__PROBLEM TO WORK ON__.
Restate the lines exactly, starting at the line that contains "Select the お支払い方法 label cell" and finishing with the final line of the records.

__DATA EXCERPTS__.

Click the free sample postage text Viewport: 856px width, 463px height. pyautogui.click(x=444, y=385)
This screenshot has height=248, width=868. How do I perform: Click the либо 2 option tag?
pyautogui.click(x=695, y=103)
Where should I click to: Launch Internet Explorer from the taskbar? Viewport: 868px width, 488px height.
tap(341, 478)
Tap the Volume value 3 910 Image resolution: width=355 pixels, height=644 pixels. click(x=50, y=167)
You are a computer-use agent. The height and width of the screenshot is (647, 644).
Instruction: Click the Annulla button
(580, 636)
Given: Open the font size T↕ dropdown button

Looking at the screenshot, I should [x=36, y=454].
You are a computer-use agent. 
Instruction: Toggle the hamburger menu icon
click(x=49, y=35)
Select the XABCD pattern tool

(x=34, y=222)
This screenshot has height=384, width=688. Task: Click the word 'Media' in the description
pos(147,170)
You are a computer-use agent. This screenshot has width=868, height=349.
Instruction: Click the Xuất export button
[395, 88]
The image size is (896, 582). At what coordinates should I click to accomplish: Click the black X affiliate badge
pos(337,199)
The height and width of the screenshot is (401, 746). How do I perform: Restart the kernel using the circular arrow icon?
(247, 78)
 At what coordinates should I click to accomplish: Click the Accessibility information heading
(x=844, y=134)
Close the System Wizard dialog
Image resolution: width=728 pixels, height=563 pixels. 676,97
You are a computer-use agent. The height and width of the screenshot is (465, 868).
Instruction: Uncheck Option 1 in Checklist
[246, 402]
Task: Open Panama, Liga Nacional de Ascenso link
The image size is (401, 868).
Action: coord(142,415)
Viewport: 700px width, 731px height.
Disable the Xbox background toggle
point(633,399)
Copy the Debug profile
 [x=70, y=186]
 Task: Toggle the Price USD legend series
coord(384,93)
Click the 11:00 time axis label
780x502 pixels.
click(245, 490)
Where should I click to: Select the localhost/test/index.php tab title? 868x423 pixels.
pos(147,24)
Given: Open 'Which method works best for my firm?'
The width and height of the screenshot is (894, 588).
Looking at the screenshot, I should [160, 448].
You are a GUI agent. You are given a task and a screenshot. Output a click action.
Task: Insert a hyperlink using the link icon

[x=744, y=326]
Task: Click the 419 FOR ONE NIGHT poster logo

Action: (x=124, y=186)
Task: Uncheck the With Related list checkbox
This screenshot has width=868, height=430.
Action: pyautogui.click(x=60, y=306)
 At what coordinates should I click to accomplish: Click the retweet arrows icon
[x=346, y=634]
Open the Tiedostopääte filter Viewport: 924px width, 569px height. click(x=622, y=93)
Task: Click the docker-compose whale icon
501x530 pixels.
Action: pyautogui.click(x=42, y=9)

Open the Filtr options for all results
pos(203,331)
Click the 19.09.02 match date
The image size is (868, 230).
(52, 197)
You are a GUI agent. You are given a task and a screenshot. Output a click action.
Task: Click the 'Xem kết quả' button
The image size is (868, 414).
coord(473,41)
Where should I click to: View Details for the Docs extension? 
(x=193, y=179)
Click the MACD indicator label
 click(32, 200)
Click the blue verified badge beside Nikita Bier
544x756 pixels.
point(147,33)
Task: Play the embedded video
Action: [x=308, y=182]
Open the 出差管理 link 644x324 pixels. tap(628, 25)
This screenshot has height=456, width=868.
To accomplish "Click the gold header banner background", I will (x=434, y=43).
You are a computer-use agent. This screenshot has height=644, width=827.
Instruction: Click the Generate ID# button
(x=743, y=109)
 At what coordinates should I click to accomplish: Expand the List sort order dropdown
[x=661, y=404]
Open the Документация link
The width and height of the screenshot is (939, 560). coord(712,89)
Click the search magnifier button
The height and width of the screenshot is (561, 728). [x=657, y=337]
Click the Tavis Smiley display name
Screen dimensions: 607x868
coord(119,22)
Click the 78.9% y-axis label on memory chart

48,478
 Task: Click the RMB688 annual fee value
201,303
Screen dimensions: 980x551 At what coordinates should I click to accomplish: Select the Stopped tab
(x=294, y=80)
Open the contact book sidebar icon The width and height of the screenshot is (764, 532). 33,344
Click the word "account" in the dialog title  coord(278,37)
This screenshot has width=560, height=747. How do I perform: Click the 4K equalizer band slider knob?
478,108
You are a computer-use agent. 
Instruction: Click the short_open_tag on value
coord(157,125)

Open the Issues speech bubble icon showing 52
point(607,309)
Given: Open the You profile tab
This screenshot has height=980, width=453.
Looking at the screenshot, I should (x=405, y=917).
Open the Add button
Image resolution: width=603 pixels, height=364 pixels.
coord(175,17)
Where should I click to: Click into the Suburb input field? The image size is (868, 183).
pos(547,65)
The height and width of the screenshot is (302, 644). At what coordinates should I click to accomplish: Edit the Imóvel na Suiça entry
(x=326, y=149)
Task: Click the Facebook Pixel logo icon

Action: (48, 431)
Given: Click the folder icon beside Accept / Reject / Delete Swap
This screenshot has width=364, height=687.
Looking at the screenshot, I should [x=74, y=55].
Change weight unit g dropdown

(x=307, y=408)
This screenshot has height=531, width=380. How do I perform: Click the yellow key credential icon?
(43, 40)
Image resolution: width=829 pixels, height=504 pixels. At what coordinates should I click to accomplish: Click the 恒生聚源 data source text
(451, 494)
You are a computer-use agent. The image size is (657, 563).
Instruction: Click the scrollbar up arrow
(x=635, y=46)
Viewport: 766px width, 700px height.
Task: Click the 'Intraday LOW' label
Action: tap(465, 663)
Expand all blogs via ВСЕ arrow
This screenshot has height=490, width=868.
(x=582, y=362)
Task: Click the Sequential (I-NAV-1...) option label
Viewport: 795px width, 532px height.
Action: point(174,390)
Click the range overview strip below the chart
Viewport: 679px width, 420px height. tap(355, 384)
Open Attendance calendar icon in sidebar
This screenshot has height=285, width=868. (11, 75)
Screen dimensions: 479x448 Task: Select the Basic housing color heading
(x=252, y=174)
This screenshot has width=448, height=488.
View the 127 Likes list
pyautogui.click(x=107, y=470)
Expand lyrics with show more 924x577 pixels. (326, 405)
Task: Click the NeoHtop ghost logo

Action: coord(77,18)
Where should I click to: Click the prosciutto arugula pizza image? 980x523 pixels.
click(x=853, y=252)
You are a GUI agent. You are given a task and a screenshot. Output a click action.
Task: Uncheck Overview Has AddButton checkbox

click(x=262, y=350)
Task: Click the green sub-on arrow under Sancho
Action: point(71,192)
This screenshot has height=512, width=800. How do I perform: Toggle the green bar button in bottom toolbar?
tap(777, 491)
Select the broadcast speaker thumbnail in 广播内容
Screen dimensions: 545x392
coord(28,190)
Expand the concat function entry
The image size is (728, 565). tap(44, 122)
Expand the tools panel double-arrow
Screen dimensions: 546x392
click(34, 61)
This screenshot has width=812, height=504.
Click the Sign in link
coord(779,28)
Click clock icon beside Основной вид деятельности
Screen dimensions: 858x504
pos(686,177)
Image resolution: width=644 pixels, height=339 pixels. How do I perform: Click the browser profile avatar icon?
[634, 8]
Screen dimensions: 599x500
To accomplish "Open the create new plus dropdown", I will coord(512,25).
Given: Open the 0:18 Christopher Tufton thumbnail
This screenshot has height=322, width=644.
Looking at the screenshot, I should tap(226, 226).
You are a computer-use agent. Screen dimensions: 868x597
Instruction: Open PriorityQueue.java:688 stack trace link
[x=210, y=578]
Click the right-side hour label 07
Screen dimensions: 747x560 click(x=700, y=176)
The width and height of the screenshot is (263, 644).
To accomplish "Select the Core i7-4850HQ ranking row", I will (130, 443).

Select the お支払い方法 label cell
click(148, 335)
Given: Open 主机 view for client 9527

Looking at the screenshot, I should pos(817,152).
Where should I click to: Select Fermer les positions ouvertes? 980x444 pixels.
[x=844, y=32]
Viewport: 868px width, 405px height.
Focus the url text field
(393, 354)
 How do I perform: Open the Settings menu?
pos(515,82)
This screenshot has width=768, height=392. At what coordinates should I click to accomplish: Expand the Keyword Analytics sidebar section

__EXERCISE SOLUTION__.
Select the お支払い方法 label cell
click(148, 335)
Given: Open 主机 view for client 9527

Looking at the screenshot, I should pos(817,152).
Where should I click to: Select Fermer les positions ouvertes? 980x444 pixels.
[x=844, y=32]
Viewport: 868px width, 405px height.
Focus the url text field
(393, 354)
 How do I perform: Open the Settings menu?
pos(515,82)
This screenshot has width=768, height=392. At what coordinates should I click to accomplish: Expand the Keyword Analytics sidebar section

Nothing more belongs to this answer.